■ Given entries ■
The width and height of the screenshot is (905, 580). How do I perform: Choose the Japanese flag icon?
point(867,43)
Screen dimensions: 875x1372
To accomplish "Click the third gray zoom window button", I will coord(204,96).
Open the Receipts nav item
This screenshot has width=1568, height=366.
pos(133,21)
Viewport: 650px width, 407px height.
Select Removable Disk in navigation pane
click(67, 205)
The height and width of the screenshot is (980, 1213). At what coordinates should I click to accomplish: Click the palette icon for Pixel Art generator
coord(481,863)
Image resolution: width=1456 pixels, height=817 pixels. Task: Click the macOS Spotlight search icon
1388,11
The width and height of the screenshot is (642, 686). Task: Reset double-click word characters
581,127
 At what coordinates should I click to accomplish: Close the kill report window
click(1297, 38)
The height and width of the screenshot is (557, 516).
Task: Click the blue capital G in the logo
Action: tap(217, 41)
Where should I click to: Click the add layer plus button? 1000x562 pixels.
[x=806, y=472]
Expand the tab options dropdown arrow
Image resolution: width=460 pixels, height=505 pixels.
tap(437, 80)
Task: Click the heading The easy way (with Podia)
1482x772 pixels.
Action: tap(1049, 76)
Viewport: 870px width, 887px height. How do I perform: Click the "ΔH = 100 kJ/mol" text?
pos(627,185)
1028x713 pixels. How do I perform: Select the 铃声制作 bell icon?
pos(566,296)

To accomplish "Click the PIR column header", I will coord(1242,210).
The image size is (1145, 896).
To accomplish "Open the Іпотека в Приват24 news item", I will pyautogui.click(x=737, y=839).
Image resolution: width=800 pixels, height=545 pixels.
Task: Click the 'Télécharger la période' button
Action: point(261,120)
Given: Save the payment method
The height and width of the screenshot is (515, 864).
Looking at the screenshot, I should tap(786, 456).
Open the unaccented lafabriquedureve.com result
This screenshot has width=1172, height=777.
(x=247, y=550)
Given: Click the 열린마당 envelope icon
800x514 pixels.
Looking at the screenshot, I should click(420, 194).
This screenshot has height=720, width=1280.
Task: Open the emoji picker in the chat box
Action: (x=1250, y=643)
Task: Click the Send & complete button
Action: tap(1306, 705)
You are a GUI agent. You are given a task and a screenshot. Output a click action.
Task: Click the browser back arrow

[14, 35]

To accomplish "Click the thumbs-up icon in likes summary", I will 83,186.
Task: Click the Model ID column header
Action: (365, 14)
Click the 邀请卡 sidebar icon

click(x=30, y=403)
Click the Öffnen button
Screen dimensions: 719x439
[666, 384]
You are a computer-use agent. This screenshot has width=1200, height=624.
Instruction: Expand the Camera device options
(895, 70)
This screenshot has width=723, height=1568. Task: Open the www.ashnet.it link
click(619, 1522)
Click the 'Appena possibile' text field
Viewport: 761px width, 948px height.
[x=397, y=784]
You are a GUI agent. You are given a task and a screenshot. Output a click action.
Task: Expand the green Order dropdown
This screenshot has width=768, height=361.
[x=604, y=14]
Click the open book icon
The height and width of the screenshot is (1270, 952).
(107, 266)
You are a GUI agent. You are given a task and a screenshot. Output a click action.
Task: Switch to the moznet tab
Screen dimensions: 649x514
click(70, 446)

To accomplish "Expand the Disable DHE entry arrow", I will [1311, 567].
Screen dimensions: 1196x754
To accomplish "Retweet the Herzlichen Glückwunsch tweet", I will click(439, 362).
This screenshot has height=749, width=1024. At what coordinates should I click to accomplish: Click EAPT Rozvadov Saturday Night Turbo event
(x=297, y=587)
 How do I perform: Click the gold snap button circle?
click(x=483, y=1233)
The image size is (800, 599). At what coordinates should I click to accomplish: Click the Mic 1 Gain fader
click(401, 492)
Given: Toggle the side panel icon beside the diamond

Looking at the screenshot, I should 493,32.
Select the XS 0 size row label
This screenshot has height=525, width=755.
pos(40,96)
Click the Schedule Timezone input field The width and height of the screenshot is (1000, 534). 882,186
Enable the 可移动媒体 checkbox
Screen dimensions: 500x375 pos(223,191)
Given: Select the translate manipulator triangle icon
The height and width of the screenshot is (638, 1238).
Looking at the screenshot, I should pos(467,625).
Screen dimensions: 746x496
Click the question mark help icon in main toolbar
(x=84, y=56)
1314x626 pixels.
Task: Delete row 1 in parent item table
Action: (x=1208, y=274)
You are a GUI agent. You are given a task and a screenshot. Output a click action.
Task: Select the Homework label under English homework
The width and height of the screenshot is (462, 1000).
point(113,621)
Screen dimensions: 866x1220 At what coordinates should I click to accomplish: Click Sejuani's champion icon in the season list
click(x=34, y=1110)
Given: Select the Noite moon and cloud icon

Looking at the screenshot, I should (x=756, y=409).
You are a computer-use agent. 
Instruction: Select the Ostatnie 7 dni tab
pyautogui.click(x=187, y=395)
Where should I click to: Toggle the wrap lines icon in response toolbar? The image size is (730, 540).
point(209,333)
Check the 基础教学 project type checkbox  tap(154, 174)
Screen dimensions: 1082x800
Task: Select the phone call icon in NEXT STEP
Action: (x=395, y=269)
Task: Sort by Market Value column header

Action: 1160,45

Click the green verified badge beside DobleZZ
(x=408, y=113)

■ Aim of the exercise ■
Repeat only the lines above, from the first line of the entries through the line that contains "Screen dimensions: 875x1372", including both ends.

■ Result ■
The width and height of the screenshot is (905, 580). How do I perform: Choose the Japanese flag icon?
point(867,43)
Screen dimensions: 875x1372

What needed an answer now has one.